======== Task data ========

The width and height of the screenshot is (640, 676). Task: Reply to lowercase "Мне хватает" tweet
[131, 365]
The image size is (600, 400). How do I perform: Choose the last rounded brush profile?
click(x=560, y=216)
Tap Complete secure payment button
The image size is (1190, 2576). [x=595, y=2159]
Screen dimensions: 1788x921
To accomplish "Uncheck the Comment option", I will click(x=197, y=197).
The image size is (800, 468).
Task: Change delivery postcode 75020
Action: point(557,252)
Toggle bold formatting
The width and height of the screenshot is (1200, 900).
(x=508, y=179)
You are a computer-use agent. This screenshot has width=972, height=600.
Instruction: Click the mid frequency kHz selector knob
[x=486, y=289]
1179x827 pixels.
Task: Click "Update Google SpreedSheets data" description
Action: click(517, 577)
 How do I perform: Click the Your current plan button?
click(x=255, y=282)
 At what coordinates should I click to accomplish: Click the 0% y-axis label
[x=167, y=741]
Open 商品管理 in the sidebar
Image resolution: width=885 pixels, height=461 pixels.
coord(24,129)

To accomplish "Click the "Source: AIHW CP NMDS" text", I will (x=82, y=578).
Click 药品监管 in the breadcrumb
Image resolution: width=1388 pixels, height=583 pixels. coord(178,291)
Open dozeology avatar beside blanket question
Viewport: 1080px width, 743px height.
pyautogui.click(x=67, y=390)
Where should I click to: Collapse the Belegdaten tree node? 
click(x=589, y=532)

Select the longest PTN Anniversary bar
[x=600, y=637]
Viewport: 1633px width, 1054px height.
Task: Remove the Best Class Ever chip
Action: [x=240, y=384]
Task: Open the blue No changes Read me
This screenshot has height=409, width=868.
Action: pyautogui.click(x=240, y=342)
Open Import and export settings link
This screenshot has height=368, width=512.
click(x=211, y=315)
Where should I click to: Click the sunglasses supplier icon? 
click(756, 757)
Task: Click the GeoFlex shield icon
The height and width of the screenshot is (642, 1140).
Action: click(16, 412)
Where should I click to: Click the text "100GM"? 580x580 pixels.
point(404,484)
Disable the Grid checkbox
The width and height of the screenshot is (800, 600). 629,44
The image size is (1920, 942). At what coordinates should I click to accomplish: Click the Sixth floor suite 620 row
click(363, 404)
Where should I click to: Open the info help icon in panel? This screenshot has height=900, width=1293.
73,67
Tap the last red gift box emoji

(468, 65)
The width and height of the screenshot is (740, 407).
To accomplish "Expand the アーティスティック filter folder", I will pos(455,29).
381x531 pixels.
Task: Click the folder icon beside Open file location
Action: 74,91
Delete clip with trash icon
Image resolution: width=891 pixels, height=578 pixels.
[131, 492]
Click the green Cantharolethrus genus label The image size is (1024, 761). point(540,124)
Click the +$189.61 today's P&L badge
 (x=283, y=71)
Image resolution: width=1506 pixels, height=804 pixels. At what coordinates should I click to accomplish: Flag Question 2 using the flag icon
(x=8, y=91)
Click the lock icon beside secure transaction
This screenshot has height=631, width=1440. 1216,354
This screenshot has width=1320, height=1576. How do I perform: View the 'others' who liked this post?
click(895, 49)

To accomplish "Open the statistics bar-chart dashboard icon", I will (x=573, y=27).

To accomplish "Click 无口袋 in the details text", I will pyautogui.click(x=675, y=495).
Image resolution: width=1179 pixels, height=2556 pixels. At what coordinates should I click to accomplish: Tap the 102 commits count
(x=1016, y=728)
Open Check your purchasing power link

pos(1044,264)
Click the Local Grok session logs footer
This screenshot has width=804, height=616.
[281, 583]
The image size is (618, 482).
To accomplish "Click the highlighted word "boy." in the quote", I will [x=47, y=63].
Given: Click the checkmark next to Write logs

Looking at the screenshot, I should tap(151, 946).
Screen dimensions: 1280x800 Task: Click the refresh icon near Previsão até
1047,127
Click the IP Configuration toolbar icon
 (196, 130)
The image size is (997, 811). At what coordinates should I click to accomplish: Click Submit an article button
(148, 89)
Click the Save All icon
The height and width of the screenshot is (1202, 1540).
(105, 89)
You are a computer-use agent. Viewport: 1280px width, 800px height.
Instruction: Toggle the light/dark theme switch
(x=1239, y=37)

========

Work instructions
Track down all lines above with the string "computer" and copy them.

Written answer
You are a computer-use agent. This screenshot has width=972, height=600.
You are a computer-use agent. Viewport: 1280px width, 800px height.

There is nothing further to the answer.